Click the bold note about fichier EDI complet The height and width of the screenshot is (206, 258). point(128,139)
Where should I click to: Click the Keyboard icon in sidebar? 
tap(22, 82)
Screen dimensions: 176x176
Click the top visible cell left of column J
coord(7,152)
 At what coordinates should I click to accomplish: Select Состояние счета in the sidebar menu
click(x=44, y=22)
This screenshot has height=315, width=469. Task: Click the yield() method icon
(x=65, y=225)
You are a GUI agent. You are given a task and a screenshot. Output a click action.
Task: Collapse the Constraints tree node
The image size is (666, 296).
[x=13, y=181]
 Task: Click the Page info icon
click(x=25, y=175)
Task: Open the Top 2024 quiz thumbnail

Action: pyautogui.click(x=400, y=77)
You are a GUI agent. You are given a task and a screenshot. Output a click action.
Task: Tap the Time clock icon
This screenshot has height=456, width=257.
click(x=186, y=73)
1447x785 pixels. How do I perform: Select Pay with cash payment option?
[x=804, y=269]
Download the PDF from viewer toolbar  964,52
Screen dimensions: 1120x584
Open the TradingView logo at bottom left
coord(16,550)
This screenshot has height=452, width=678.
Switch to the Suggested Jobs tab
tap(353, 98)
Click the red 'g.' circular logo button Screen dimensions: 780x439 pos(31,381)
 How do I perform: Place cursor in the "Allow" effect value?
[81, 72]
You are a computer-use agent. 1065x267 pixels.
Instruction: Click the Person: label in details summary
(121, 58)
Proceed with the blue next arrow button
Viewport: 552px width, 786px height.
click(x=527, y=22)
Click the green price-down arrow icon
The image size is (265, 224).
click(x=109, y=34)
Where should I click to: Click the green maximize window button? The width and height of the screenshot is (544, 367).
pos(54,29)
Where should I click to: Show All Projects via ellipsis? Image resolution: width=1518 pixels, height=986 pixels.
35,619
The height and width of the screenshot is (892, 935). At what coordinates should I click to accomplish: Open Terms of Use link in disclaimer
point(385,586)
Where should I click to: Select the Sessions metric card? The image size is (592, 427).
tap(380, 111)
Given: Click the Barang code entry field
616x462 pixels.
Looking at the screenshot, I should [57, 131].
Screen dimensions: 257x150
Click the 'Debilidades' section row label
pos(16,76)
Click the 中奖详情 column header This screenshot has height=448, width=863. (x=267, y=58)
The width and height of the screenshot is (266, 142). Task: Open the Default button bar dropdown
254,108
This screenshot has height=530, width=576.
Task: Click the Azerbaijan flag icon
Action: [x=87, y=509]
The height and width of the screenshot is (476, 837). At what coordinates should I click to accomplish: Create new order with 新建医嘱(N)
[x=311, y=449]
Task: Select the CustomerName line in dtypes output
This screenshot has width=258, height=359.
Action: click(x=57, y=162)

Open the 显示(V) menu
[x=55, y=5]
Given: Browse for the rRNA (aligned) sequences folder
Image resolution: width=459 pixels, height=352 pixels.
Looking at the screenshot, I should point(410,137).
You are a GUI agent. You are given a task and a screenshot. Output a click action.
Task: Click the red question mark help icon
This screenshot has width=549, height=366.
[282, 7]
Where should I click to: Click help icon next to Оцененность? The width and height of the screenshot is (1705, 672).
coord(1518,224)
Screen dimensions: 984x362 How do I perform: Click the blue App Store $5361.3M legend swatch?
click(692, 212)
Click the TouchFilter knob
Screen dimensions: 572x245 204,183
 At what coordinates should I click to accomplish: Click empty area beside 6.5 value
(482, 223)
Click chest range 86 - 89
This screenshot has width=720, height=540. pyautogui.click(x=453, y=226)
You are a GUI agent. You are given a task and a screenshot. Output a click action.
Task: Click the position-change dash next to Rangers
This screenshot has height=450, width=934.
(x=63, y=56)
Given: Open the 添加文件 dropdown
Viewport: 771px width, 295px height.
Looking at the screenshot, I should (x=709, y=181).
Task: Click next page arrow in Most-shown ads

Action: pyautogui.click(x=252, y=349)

══════════

-- Exercise requirements --
Word for word, restate all of the data shown above.

-- Task answer --
Click the bold note about fichier EDI complet The height and width of the screenshot is (206, 258). point(128,139)
Where should I click to: Click the Keyboard icon in sidebar? 
tap(22, 82)
Screen dimensions: 176x176
Click the top visible cell left of column J
coord(7,152)
 At what coordinates should I click to accomplish: Select Состояние счета in the sidebar menu
click(x=44, y=22)
This screenshot has height=315, width=469. Task: Click the yield() method icon
(x=65, y=225)
You are a GUI agent. You are given a task and a screenshot. Output a click action.
Task: Collapse the Constraints tree node
The image size is (666, 296).
[x=13, y=181]
 Task: Click the Page info icon
click(x=25, y=175)
Task: Open the Top 2024 quiz thumbnail

Action: pyautogui.click(x=400, y=77)
You are a GUI agent. You are given a task and a screenshot. Output a click action.
Task: Tap the Time clock icon
This screenshot has height=456, width=257.
click(x=186, y=73)
1447x785 pixels. How do I perform: Select Pay with cash payment option?
[x=804, y=269]
Download the PDF from viewer toolbar  964,52
Screen dimensions: 1120x584
Open the TradingView logo at bottom left
coord(16,550)
This screenshot has height=452, width=678.
Switch to the Suggested Jobs tab
tap(353, 98)
Click the red 'g.' circular logo button Screen dimensions: 780x439 pos(31,381)
 How do I perform: Place cursor in the "Allow" effect value?
[81, 72]
You are a computer-use agent. 1065x267 pixels.
Instruction: Click the Person: label in details summary
(121, 58)
Proceed with the blue next arrow button
Viewport: 552px width, 786px height.
click(x=527, y=22)
Click the green price-down arrow icon
The image size is (265, 224).
click(x=109, y=34)
Where should I click to: Click the green maximize window button? The width and height of the screenshot is (544, 367).
pos(54,29)
Where should I click to: Show All Projects via ellipsis? Image resolution: width=1518 pixels, height=986 pixels.
35,619
The height and width of the screenshot is (892, 935). At what coordinates should I click to accomplish: Open Terms of Use link in disclaimer
point(385,586)
Where should I click to: Select the Sessions metric card? The image size is (592, 427).
tap(380, 111)
Given: Click the Barang code entry field
616x462 pixels.
Looking at the screenshot, I should [57, 131].
Screen dimensions: 257x150
Click the 'Debilidades' section row label
pos(16,76)
Click the 中奖详情 column header This screenshot has height=448, width=863. (x=267, y=58)
The width and height of the screenshot is (266, 142). Task: Open the Default button bar dropdown
254,108
This screenshot has height=530, width=576.
Task: Click the Azerbaijan flag icon
Action: [x=87, y=509]
The height and width of the screenshot is (476, 837). At what coordinates should I click to accomplish: Create new order with 新建医嘱(N)
[x=311, y=449]
Task: Select the CustomerName line in dtypes output
This screenshot has width=258, height=359.
Action: click(x=57, y=162)

Open the 显示(V) menu
[x=55, y=5]
Given: Browse for the rRNA (aligned) sequences folder
Image resolution: width=459 pixels, height=352 pixels.
Looking at the screenshot, I should point(410,137).
You are a GUI agent. You are given a task and a screenshot. Output a click action.
Task: Click the red question mark help icon
This screenshot has width=549, height=366.
[282, 7]
Where should I click to: Click help icon next to Оцененность? The width and height of the screenshot is (1705, 672).
coord(1518,224)
Screen dimensions: 984x362 How do I perform: Click the blue App Store $5361.3M legend swatch?
click(692, 212)
Click the TouchFilter knob
Screen dimensions: 572x245 204,183
 At what coordinates should I click to accomplish: Click empty area beside 6.5 value
(482, 223)
Click chest range 86 - 89
This screenshot has width=720, height=540. pyautogui.click(x=453, y=226)
You are a GUI agent. You are given a task and a screenshot. Output a click action.
Task: Click the position-change dash next to Rangers
This screenshot has height=450, width=934.
(x=63, y=56)
Given: Open the 添加文件 dropdown
Viewport: 771px width, 295px height.
Looking at the screenshot, I should (x=709, y=181).
Task: Click next page arrow in Most-shown ads

Action: pyautogui.click(x=252, y=349)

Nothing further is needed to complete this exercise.